Is it possible to assign priority on multiple rx queue on a single core - DPDK?

Is it possible to assign priority on multiple rx queue on a single core - DPDK? - dpdk

Hi I'm relatively new to DPDK. I want to know if its possible to assign more than 1 Rx-queues per core on DPDK.
But here is more about the question
1'st queue always takes priority and will be used for main packet processing (Rx -> decode -> do_some_oper -> Tx)
2nd queue should only be used if there are no more mbuf's left in the 1'st queue. (Rx -> save_5_tuple_info ->drop)
Packet must be first tried on 1st queue if it fails put in the 2nd queue.
So basically my end goal is to capture few important details (5 tuples and few other) which would rather be dropped since the queue is full.

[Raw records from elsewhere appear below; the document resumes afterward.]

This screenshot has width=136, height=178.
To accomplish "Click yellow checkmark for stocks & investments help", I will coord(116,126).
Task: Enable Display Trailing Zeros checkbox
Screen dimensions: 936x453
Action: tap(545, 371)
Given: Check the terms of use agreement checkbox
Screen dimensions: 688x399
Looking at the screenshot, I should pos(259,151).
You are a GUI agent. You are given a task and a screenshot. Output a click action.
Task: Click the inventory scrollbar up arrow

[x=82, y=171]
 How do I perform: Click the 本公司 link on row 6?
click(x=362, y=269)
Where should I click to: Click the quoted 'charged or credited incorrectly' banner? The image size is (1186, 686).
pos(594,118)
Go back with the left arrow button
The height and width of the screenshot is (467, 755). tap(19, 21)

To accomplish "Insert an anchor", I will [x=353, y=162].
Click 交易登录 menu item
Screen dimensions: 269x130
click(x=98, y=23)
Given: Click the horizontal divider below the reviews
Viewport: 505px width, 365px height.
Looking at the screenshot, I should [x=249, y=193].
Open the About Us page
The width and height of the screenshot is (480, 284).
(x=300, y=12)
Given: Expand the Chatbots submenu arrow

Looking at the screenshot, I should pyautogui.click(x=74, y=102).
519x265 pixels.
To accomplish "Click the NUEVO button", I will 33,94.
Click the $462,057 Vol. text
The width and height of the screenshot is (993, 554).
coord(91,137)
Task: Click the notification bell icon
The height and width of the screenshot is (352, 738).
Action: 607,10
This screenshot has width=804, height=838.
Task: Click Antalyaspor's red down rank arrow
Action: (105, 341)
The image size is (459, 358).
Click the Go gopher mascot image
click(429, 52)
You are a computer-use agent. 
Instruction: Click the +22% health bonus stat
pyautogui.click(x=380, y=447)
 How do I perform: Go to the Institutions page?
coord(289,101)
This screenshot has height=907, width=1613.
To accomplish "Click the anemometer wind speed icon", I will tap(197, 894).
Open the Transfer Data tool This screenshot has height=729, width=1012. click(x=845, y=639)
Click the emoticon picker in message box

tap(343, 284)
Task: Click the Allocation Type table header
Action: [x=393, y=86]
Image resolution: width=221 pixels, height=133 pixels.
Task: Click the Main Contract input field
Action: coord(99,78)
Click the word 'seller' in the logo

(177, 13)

#RoninGoda there are multiple questions and sub-sections. So let me try explain step by step
[Question-1] if its possible to assign more than 1 Rx-queues per core on DPDK.
[Answer] Yes, If a DPDK port supports multiple queues and one has configured and started multiple queues; a single DPDK logical core can query all the queues.
[Question-2] But here is more about the question
1'st queue always takes priority and will be used for main packet processing (Rx -> decode -> do_some_oper -> Tx)
2nd queue should only be used if there are no more mbuf's left in the 1'st queue. (Rx -> save_5_tuple_info ->drop)
Packet must be first tried on 1st queue if it fails put in the 2nd queue.
[Answer]
First part: here is where some amount of clarity is required. Whether it is a physical NIC (PF or VF) or vdev NIC supporting multiple queues, one needs to either enable RSS or RTE_FLOW or use external flow director to program the NIC to distribute packets on Queue-0 and Queue-1.
If the above mechanism is not configured all packets will fall on default queue-0. hence the rx_burst will always return n packets as long the traffic flows.
Second part: Assuming RSS or RTE_FLOW or Flow Distributor is enabled for queue-0 and queue-1, there can be the following 4 scenarios
queue-0 has packets, queue-1 has no packets
queue-0 has no packets, queue-1 has no packets
queue-0 has packets, queue-1 has packets
queue-0 has no packets, queue-1 has no packets
For scenario 1 your current approach always processes the packets and tx_burst as you have shared. For scenario 2 since packets are not there in queue-0, queue-1 packets will be fetched, accounted and drop.
Problem scenario is 3 because when queue-0 & queue-1 has continuous packets and your logic always processes and tx packets from queue-0 this will run continuously. While packets on queue-1 start accumulating the RX descriptors (that packets DMA to host memory) run out. Once there are no more RX descriptors for the queue, packets destined for queue -1 will get dropped in the NIC. Hence you will start losing packets in the NIC itself.
Scenario 4 is not an issue since there are no packets in both queues.
note: packets will also get accumulated in queue-0 if the processing thread is consuming more cycles to process and tx_burst too. There can be also scenarios in which mbuf can run out leading to starvation on both queue-0 and queue-1 too.
[Recommended solution to avoid drops]
check if DPDK NIC supports multiple mempool for each queue. If yes, set queue-0 with a dedicated mbuf with a larger element and queue-1 with a mempool with smaller elements.
set the RX descriptor for queue-0 to a larger value like 2048 or 4096 allowing more accumulation, while set queue-2 RX descriptor as 512 or 1024.
if the processing of queue-0 is heavy, try using tx_buffer rather than tx_burst to amortize the cost to PCIe writes.
If NIC PMD parses and stores the l2, l3, l4 header in rte_mbuf make use of the same rather than parsing the 5 tuples from queue-1 to save the CPU cycles.
Important change: rather than having a fixed loop
example:
burst1 = q0 rx_burst
burst2 = q0 rx_burst
burst3 = q0 rx_burst
if (burst1 ==0 && burst2 ==0 && burst3 ==0); then
burst = q1 rx_burst
have packet counter driven approach
portqueue_to_rxburst[4] = {0,0,0,0} /* global array*/
for (index =0; index < 4; index)
{
burst = q-portqueue_to_rxburst[index] rx_burst
if (unlikely(portqueue_to_rxburst[index] == 1) /* drop logic*/
{
....
continue
}
/* process queue-0 packets*/
}
use an external timer thread or service thread to get_xstats | get_Stats from the port and check the queue stats*. if packets are arriving on queue-1 update global array index 3 to queue-1*.

Related

How to calculate the network bandwidth of the device?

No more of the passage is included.